+++ ПРИВЕДЁННЫЙ ОТРЫВОК

Добавить в цитаты Настройки чтения

Страница 21 из 26



Церковно-археологическое движение в России было следствием той атмосферы общественной свободы, которая возникла в эпоху либеральных реформ императора Александра II. Однако гораздо важнее было происходившее в это время осознание церковным народом собственных прав и ответственности, в том числе и в вопросе понимания и сохранения старины. Нам неизвестны примеры, когда бы епархиальные церковно-археологические общества, подчиненные правящему архиерею, выступали против наиболее вопиющих проектов переустройства памятников церковной старины. Однако уже самим фактом своего существования и просветительской деятельности они, как представляется, смогли сократить их количество, по крайней мере, на епархиальном уровне.

Характерно, что именно прихожане и миряне в большинстве случаев выступали поборниками старины, препятствуя попыткам духовенства и старост переделывать храмы в соответствии со своими вкусами. Известно, что одной из причин Новгородского бунта в 1650 г. была попытка митрополита Никона, будущего патриарха, переделать иконостас в Софийском соборе. Разгневанные новгородцы явились к своему архиерею, говоря, что и до него тут многие власти были, а «старины не рушили».

++++++
+++ ИСХОДНЫЙ СПИСОК

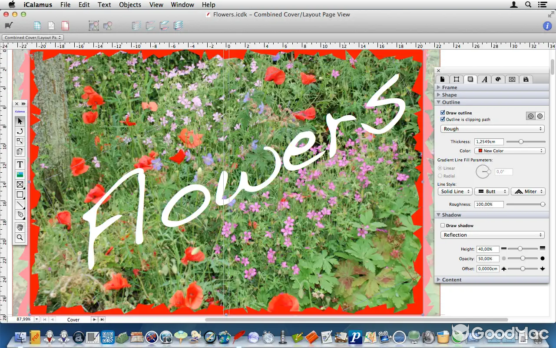Viewport: 556px width, 348px height.
Task: Activate the Hand pan tool
Action: 20,227
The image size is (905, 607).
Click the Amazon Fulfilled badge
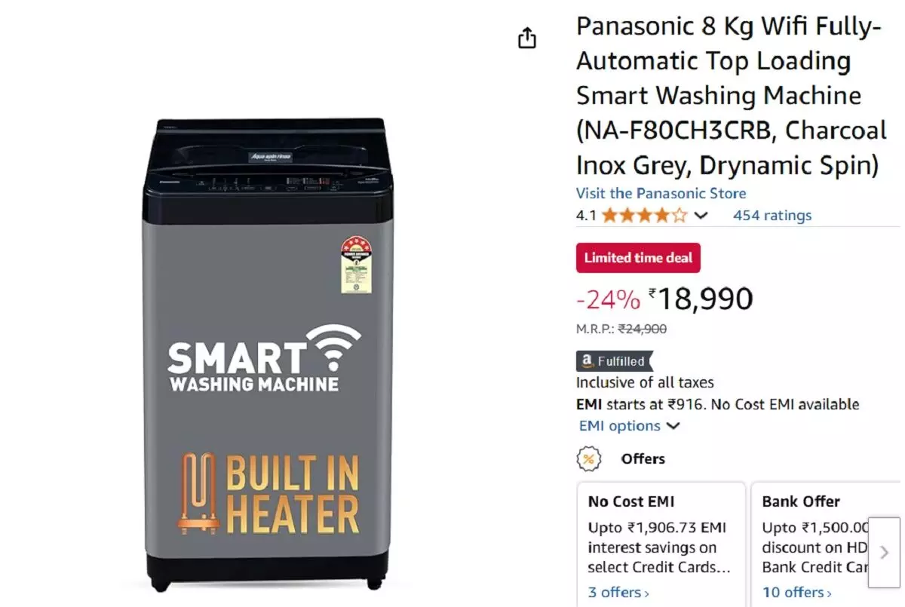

++++++

ЗАДАНИЕ – Что в Софийском соборе хотел переделать митрополит Никон, судя по отрывку о церковно-археологическом движении?

ОТВЕТ – Иконостас.